Jeffrey Klein, the federation’s CEO, said that Safed has not fully recognized its potential either as a center of tourism or as a center of spirituality.

“In response to the terrible trauma that Safed suffered during the war, one of the things we can do is bring people to the region,” he told JTA. “We’re very concerned with the vitality of the Galilee. This is critical to the future of Israel. We want this region to be a tourist destination and not a two-hour stop on a tour bus.”

The director of the new project is Riess, 41, who was with Ascent for 13 years before being selected from among 200 applicants by the federation. At Ascent, Riess supervised a $2 million-a-year organization run by Chabad with programs in English, Hebrew, French, Spanish, Portuguese, Dutch and Russian.

“There is already mass tourism to Israel from America and Europe,” said Riess, a Tel Aviv native. “A lot of this is Christian tourism, and I know for a fact that those Christian pilgrims are very much interested in Jewish culture and mysticism. So if we can draw these crowds to Safed, it will help us a lot.

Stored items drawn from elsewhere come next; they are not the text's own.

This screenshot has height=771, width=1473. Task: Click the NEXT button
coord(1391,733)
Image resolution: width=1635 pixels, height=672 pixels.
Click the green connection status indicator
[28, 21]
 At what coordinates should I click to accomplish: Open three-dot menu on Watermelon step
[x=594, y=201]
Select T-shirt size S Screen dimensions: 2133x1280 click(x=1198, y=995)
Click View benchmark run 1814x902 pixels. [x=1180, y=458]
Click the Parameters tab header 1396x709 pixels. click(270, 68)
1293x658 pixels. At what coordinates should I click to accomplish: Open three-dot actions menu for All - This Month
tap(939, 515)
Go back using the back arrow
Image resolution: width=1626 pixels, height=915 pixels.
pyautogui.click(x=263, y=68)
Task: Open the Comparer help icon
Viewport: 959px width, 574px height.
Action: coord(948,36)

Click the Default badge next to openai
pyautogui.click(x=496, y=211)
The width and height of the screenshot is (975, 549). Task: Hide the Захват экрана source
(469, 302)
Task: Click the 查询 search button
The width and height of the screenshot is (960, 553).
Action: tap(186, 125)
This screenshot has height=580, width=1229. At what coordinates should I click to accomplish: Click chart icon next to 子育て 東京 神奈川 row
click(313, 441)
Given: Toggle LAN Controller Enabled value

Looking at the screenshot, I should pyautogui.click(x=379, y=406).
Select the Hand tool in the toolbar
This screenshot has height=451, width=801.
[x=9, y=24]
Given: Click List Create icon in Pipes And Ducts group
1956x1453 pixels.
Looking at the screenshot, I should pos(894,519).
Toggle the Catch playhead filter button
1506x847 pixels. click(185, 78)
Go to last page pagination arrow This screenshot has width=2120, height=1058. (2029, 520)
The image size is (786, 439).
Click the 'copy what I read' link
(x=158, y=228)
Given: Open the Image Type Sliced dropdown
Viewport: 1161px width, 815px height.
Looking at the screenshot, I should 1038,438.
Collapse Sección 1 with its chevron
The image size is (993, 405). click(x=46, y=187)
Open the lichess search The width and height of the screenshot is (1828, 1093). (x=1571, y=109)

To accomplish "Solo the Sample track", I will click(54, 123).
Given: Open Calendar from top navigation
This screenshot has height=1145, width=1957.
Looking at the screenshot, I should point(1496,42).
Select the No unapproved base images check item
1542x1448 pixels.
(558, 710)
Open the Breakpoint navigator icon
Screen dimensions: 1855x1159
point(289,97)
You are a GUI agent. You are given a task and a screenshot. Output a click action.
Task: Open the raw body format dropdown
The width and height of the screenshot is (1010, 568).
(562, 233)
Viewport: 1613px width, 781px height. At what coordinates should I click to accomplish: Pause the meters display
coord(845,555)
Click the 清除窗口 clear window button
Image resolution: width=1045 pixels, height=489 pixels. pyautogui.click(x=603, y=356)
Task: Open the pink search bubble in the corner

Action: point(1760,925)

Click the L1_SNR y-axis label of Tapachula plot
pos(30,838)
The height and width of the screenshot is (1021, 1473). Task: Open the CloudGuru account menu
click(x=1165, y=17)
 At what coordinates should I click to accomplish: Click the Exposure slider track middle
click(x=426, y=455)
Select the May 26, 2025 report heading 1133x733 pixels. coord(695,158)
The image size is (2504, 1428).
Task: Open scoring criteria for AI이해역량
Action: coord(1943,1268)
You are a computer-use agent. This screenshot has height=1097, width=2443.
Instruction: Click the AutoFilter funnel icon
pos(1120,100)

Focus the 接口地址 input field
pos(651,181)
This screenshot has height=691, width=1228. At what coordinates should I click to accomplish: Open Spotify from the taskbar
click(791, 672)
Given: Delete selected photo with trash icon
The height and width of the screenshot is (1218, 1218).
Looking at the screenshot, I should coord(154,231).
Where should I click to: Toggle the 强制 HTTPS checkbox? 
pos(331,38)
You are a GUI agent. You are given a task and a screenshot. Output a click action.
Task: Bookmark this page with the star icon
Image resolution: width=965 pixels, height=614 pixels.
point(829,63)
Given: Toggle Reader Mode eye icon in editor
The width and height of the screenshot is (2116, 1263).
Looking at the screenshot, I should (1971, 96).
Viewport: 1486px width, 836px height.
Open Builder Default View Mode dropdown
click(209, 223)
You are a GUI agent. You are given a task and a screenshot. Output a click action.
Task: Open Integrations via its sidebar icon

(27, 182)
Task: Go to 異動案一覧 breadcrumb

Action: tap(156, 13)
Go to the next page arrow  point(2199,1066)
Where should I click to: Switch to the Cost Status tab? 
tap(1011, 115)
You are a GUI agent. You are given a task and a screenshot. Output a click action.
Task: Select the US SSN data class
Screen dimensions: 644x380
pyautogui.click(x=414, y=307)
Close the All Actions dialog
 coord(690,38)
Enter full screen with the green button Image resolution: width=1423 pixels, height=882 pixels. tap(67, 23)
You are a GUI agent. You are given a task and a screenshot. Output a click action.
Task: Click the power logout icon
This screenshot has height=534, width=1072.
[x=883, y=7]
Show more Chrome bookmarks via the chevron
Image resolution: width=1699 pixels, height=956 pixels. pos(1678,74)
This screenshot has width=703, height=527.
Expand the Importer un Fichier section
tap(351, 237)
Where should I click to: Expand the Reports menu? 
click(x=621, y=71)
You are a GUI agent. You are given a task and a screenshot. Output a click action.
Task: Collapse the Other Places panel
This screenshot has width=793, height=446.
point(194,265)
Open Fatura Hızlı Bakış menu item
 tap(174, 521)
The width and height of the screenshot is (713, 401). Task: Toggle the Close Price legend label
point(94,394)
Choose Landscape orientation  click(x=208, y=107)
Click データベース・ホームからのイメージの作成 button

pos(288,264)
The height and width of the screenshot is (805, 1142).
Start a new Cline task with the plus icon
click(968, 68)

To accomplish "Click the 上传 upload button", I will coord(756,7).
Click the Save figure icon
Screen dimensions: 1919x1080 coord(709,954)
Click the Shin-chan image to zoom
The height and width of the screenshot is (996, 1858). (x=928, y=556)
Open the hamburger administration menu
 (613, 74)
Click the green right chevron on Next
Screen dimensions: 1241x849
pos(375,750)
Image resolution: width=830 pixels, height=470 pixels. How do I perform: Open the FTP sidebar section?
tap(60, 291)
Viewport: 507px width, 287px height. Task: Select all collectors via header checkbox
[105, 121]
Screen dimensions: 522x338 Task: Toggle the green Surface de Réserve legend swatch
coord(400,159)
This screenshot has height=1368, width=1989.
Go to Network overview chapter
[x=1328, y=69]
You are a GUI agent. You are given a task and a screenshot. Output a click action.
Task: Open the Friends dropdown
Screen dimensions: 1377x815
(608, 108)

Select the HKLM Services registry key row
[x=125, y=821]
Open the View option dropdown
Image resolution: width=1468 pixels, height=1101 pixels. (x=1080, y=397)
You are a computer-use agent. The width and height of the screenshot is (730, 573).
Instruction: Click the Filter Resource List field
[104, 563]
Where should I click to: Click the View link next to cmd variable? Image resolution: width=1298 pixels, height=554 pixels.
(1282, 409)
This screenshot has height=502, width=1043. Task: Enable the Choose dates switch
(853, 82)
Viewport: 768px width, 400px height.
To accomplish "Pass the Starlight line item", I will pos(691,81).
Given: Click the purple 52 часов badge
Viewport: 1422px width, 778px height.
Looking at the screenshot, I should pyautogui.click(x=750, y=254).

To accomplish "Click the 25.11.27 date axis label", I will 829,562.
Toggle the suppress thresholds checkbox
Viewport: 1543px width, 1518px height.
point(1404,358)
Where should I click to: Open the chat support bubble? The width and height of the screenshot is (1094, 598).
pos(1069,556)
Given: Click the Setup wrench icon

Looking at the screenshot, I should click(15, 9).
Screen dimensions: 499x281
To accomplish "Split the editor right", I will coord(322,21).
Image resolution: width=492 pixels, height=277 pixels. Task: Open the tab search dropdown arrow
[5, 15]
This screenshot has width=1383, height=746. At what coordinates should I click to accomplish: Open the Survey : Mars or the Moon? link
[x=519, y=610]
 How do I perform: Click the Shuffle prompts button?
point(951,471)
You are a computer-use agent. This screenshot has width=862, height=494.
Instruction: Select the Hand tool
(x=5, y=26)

Those people do spend nights in hotels, so instead of sleeping in Tiberias, like they do, they can sleep here.”

Madonna reportedly is thinking well into the future.

“The valley of Rosh Pina is the entrance to where the Messiah will come to Safed,” said Lotan, the Tzahar region’s tourism director, “and Madonna is negotiating to purchase a house there not far from where we are.”